### REQUIRED ACTION
Find the line containing "You are a computer-use", then print it and each line after it through the end of the listing exactly, with no pictures.
----------
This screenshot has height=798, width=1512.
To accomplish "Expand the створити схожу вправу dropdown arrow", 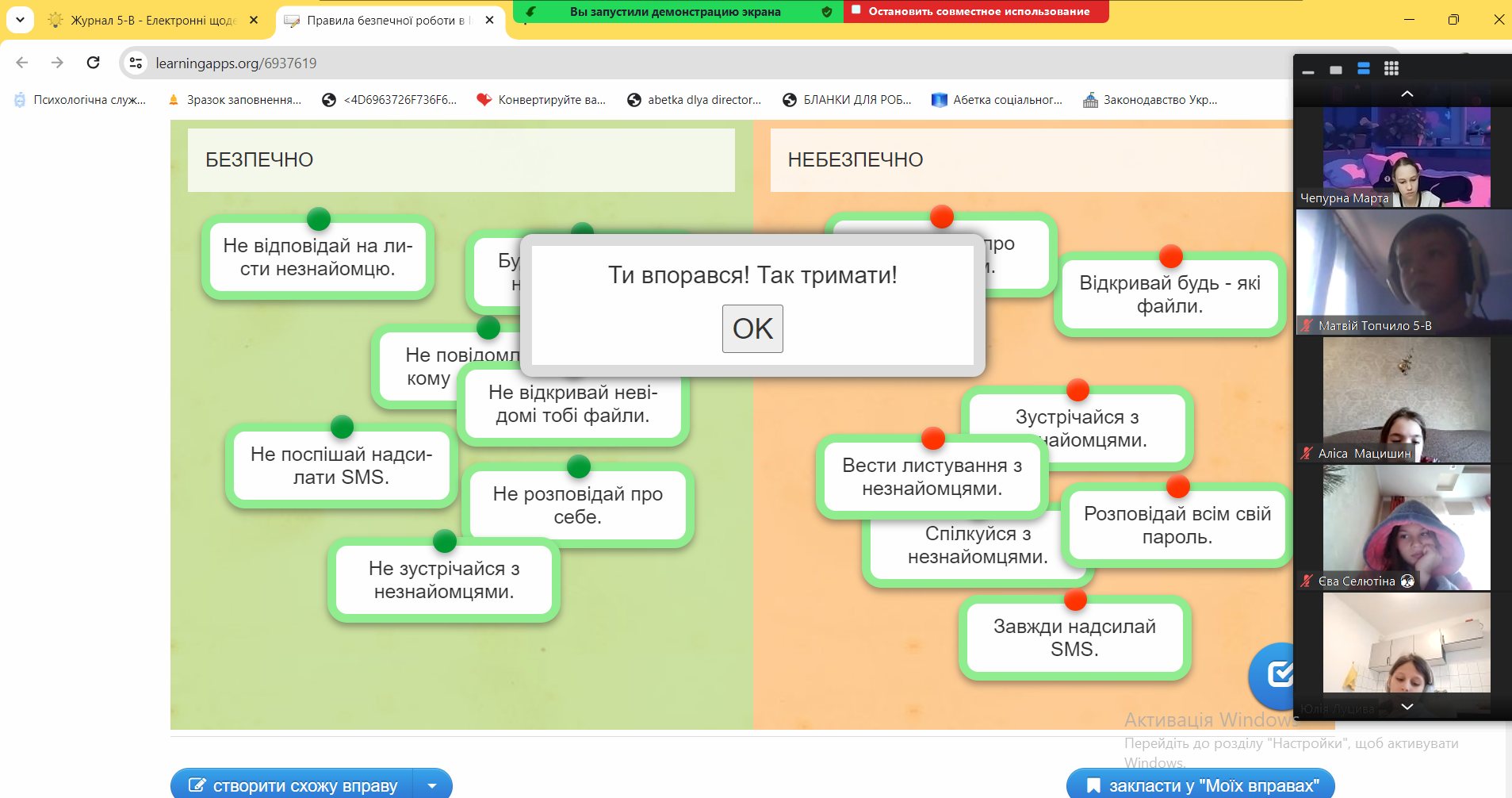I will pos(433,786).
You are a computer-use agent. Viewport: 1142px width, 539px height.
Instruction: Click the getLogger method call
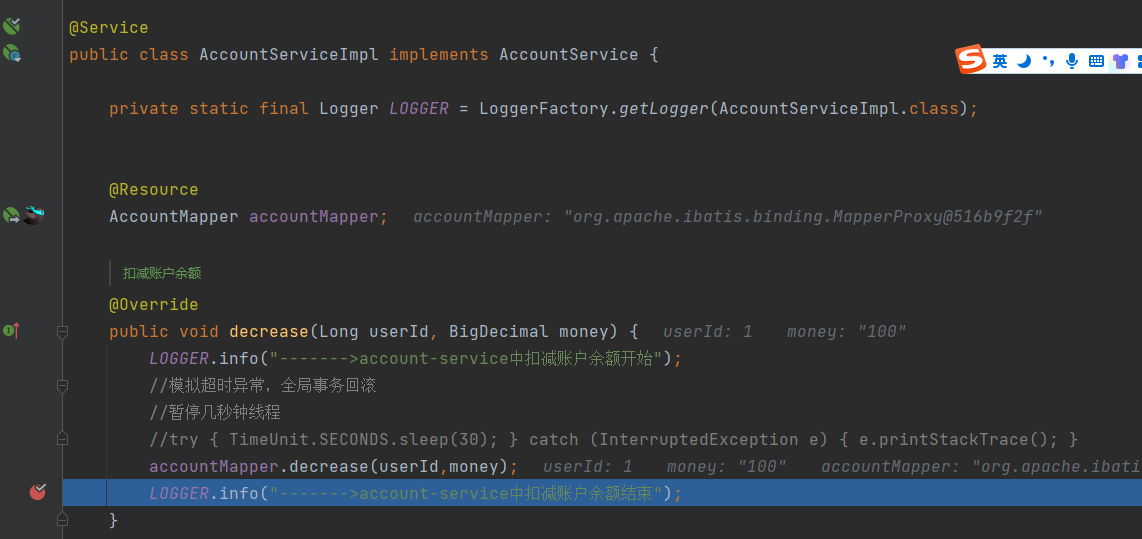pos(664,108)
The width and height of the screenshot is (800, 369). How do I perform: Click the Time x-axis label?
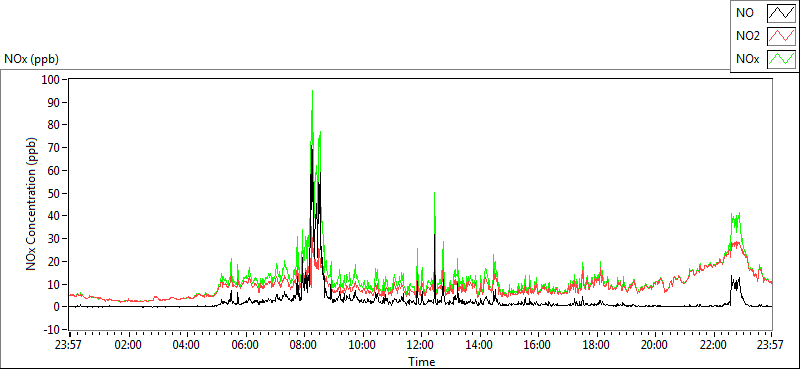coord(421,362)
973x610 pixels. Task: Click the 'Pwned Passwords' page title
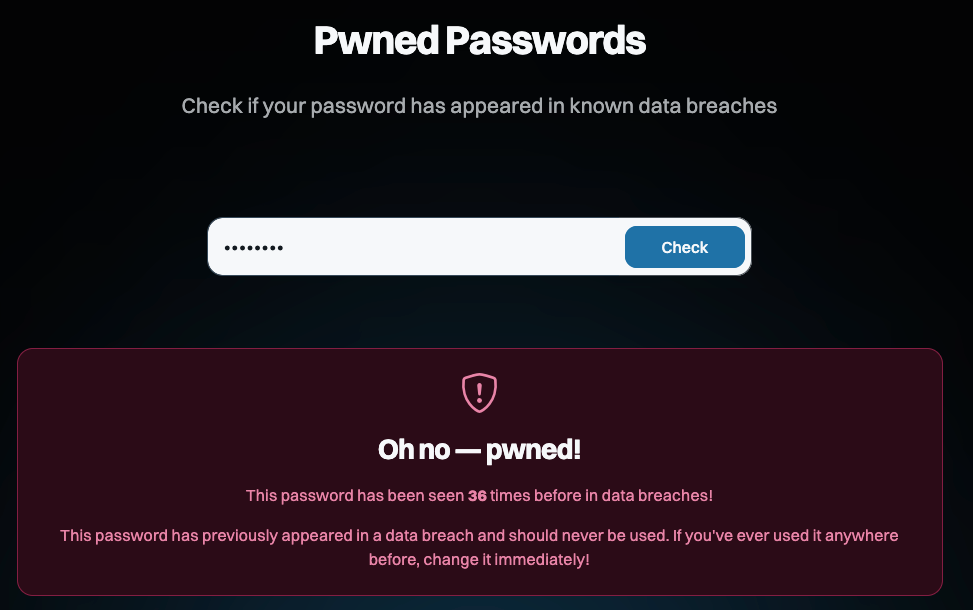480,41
----------
### SOLUTION TO THE EXERCISE
You are a computer-use agent. Viewport: 1142px width, 539px height.
Instruction: Click the getLogger method call
pos(664,108)
The width and height of the screenshot is (800, 369). How do I perform: Click the Time x-axis label?
coord(421,362)
973x610 pixels. Task: Click the 'Pwned Passwords' page title
480,41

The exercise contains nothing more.